Relating the particle properties to the macro-scale properties of powders, slurries and pastes is possible using EDEM simulations of a small volume of material, subjected to an idealized stress or deformation tensor as illustrated in Figure 2.

Figure 2: Relating particle scale to macro-scale properties using EDEM.

Dense particle suspensions can be modeled in EDEM by reducing the particle-fluid interactions to short-range hydro-dynamic forces and fluid drag forces. Using an EDEM model alone also requires the assumption of a constant fluid velocity field and laminar flow conditions throughout the system. This methodology is valid for dense suspensions with a solid fraction higher than 0.45 undergoing steady state deformations in the quasi-static flow regime [5]. The discrete pair-wise particle interactions are described by a **viscous hydro-dynamic force model** at small separation distances and by **an elastic-frictional model** during surface-to-surface contact.

The dynamic viscosity of the suspension can be computed by imposing **Couette flow** in a small periodic cell and integrating the hydro-dynamic, fluid drag, and surface-to-surface contact stresses. An example periodic cell simulation and the corresponding dynamic viscosity results are shown in Figure 3.

Figure 3: EDEM periodic cell simulation for dynamic viscosity determination.

The particle size distribution, shape, volume fraction and contact mechanics can be parameterized in** Altair HyperStudy** using the **EDEM-HyperStudy connector**. An example parameter space is shown in Figure 4.

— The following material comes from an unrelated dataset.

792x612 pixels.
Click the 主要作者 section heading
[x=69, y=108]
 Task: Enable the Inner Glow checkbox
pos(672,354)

Figure 4: Example parameterization of EDEM particle properties via HyperStudy

The optimal parameter values for a target rheology can then be identified by automatically generating and running EDEM simulations in a **Design of Experiments (DoE)** configuration, training a Reduced Order Model (ROM) on the data using **machine learning**, and employing a **multi-objective genetic algorithm** to rapidly estimate the globally optimal parameter set from the ROM. The optimization methodology is summarized in Figure 5. Leveraging machine learning and optimization in HyperStudy results in several orders of magnitude reduction in computational expense relative to a purely EDEM simulation-based approach, making the virtual optimization of dense suspension rheology from particle scale properties rapid and efficient.

Figure 5: Overview of particle properties optimization with EDEM and HyperStudy

An example outcome of the optimization is the Pareto front of optima shown in Figure 6, where each point corresponds to a unique parameter set that produces the minimum viscosity for a given solid fraction.

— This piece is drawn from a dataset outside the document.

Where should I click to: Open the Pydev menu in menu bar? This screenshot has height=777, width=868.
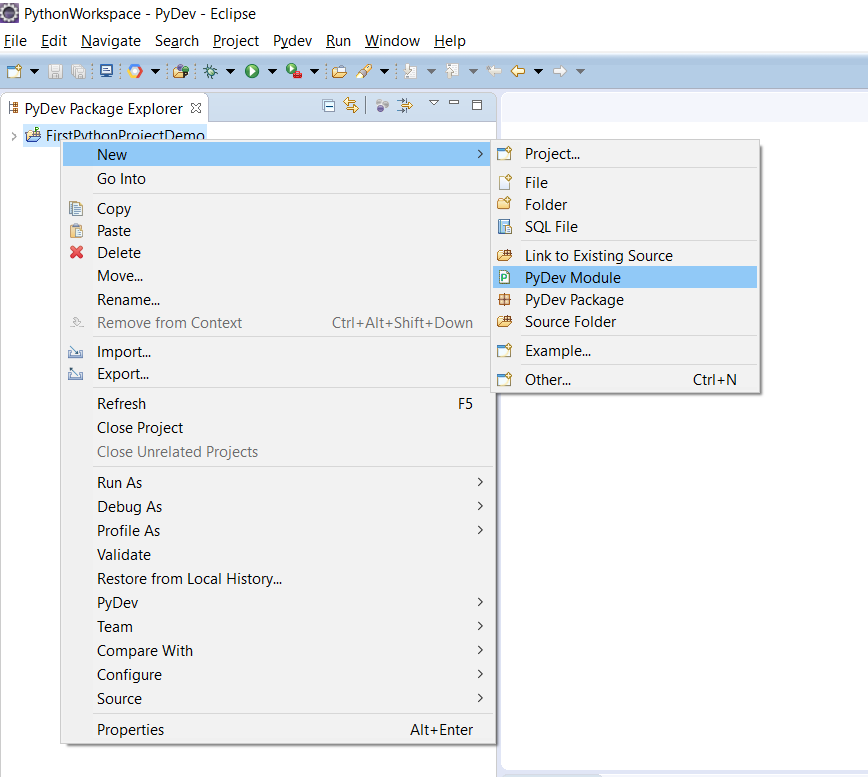point(292,41)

Figure 6: Example result from a multi-objective optimization with two competing objectives

Contacts

We are happy to discuss your questions or needs!

Please get in touch at: **customer-support@altair.com**

References

[1] Hong K, Lee TH, Suh JM, et al. Perspectives and challenges in multilayer ceramic capacitors for next generation electronics. J Mater Chem C 2019, 7: 9782–9802.

[2] M. Mhadhbi, Effect of Milling Parameters on DEM Modeling of a Planetary Ball Mill, Adv. Mater. Phys. Chem. 13 (2023) 49–58. https://doi.org/10.4236/ampc.2023.134004.

[3] K.C. Kim, T. Jiang, N. Il Kim, C. Kwon, Effects of ball-to-powder diameter ratio and powder particle shape on EDEM simulation in a planetary ball mill, J. Indian Chem. Soc. 99 (2022) 100300. https://doi.org/10.1016/j.jics.2021.100300.

[4] S.S. S Paramanantham, B. Brigljević, N. Aleksey, V.M. Nagulapati, G.F. Han, J.B. Baek, H. Mikulčić, H. Lim, Numerical simulation of ball milling reactor for novel ammonia synthesis under ambient conditions, Energy 263 (2023). https://doi.org/10.1016/j.energy.2022.125754.

[5] Cheal, O. and Ness, C. (2018) ‘Rheology of dense granular suspensions under extensional flow’, Journal of Rheology, 62(2), pp. 501–512. doi: 10.1122/1.500400.